Entries shown Start Marker
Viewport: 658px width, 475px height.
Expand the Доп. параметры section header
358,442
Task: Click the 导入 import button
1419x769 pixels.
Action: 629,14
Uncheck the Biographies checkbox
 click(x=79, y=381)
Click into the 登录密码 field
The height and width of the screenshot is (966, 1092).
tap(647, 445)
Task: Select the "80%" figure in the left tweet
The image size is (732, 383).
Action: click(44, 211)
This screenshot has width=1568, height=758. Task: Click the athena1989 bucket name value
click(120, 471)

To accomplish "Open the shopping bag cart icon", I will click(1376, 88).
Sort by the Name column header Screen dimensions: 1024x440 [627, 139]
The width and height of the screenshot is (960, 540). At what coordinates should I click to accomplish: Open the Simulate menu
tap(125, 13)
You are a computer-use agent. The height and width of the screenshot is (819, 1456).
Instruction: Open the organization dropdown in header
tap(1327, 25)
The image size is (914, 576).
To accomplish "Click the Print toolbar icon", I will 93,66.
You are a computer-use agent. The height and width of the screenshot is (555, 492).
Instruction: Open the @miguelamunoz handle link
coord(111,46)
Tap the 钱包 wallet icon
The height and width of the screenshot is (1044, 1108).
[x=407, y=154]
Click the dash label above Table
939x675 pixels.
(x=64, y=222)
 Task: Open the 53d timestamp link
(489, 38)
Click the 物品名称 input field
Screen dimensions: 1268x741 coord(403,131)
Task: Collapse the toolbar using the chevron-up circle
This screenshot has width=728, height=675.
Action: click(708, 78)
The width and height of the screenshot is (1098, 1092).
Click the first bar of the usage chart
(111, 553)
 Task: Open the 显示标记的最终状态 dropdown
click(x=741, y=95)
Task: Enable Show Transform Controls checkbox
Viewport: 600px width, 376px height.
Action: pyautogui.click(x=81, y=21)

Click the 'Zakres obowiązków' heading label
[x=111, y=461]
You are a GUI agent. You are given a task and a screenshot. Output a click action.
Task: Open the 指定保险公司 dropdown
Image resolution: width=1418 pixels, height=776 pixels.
Entries shown End Marker
▶ [Work instruction]
Please give back all of the records exactly as written.

▶ [Response area]
Viewport: 658px width, 475px height.
Expand the Доп. параметры section header
358,442
Task: Click the 导入 import button
1419x769 pixels.
Action: 629,14
Uncheck the Biographies checkbox
 click(x=79, y=381)
Click into the 登录密码 field
The height and width of the screenshot is (966, 1092).
tap(647, 445)
Task: Select the "80%" figure in the left tweet
The image size is (732, 383).
Action: click(44, 211)
This screenshot has width=1568, height=758. Task: Click the athena1989 bucket name value
click(120, 471)

To accomplish "Open the shopping bag cart icon", I will click(1376, 88).
Sort by the Name column header Screen dimensions: 1024x440 [627, 139]
The width and height of the screenshot is (960, 540). At what coordinates should I click to accomplish: Open the Simulate menu
tap(125, 13)
You are a computer-use agent. The height and width of the screenshot is (819, 1456).
Instruction: Open the organization dropdown in header
tap(1327, 25)
The image size is (914, 576).
To accomplish "Click the Print toolbar icon", I will 93,66.
You are a computer-use agent. The height and width of the screenshot is (555, 492).
Instruction: Open the @miguelamunoz handle link
coord(111,46)
Tap the 钱包 wallet icon
The height and width of the screenshot is (1044, 1108).
[x=407, y=154]
Click the dash label above Table
939x675 pixels.
(x=64, y=222)
 Task: Open the 53d timestamp link
(489, 38)
Click the 物品名称 input field
Screen dimensions: 1268x741 coord(403,131)
Task: Collapse the toolbar using the chevron-up circle
This screenshot has width=728, height=675.
Action: click(708, 78)
The width and height of the screenshot is (1098, 1092).
Click the first bar of the usage chart
(111, 553)
 Task: Open the 显示标记的最终状态 dropdown
click(x=741, y=95)
Task: Enable Show Transform Controls checkbox
Viewport: 600px width, 376px height.
Action: pyautogui.click(x=81, y=21)

Click the 'Zakres obowiązków' heading label
[x=111, y=461]
You are a GUI agent. You are given a task and a screenshot. Output a click action.
Task: Open the 指定保险公司 dropdown
Image resolution: width=1418 pixels, height=776 pixels.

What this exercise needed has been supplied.